Hukum Islam sering dipandang sebagai hukum yang keras dan agresif. Pandangan demikian tidak hanya dianut oleh kalangan nonmuslim, namun juga oleh sebagian kalangan muslim sendiri. Mispersepsi mengenai sifat dasar hukum Islam tersebut sering mengaburkan mekanisme perdamaian yang ditawarkan oleh hukum Islam. Formulasi studi perdamaian dalam dunia Islam kurang berkembang, sehingga referensi terhadap mekanisme-mekanisme resolusi konflik dalam hukum Islam belum memenangkan wacana publik umat Islam, apalagi publik yang lebih luas. Tulisan ini adalah upaya untuk menggali model-model resolusi konflik alternatif dalam hukum Islam, baik dalam menghadapi konflik antara sesama muslim maupun dengan nonmuslim. Tulisan ini menunjukkan bahwa Islam memiliki model-model resolusi konflik alternatif, khususnya sulh dan tahkim. Keduanya mewakili resolusi konflik alternatif yang banyak diacu dalam al-Quran maupun hadis.
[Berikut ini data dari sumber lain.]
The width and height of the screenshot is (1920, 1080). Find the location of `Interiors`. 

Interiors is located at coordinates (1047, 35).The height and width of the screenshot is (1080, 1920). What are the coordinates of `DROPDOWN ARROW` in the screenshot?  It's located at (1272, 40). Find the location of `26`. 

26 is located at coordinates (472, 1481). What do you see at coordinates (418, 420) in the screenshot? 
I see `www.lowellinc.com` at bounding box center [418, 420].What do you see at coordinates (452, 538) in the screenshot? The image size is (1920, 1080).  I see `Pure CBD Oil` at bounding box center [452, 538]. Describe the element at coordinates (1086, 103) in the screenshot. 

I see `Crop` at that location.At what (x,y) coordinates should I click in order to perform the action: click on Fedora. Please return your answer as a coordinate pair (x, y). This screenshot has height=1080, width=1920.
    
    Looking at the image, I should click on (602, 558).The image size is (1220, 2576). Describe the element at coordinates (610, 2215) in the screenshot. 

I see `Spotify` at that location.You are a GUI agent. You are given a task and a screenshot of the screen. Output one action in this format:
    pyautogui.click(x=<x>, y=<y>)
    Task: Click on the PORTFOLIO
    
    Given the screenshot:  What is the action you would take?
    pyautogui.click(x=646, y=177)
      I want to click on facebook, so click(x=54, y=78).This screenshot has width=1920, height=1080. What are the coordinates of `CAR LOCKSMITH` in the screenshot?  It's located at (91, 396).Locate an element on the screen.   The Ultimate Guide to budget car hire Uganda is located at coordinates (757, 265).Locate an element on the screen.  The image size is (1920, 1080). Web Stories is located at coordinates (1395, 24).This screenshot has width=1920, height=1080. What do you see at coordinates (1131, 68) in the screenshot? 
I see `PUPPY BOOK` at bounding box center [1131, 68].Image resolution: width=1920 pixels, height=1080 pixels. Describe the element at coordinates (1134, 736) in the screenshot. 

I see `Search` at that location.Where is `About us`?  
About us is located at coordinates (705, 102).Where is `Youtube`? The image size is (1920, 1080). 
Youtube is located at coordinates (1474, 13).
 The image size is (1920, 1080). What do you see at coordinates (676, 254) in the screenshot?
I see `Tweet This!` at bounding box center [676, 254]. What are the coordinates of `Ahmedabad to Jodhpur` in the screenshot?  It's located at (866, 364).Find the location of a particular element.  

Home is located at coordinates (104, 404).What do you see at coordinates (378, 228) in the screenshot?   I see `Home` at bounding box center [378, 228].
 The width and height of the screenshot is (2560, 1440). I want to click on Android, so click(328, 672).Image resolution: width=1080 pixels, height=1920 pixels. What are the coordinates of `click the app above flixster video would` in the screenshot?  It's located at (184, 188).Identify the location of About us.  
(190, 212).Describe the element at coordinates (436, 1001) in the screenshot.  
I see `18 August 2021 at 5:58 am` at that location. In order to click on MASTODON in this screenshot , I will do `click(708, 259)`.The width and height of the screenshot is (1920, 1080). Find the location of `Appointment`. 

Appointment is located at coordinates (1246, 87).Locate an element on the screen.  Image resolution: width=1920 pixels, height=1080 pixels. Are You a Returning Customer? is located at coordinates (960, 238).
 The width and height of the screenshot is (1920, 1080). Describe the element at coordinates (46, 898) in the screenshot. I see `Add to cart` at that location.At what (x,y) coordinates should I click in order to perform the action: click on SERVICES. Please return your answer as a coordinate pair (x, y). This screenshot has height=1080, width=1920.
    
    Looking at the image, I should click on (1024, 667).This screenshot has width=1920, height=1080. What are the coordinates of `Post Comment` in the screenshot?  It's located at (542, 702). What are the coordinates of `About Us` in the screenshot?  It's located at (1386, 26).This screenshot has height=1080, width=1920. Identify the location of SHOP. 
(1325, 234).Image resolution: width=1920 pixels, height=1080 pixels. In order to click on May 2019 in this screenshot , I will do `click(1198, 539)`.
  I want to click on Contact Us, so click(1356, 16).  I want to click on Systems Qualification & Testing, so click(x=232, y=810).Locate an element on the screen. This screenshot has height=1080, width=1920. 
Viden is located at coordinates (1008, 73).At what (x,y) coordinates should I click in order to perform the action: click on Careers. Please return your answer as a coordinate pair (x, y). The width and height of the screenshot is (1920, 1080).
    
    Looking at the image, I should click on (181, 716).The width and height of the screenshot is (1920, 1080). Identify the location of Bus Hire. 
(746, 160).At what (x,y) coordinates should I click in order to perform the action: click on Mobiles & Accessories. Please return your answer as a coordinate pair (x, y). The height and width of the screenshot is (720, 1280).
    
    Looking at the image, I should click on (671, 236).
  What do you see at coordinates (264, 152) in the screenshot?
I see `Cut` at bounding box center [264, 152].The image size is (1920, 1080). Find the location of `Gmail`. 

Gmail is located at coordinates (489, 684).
Kedua resolusi konflik alternatif tersebut mengandung elemen-elemen persamaan dengan beberapa model resolusi konflik alternatif modern, namun ada aspek-aspek khas yang membuat model resolusi konflik alternatif dalam Islam memiliki keunikan, yaitu memiliki basis agama dan lebih menekankan penyelesaian konflik bersama.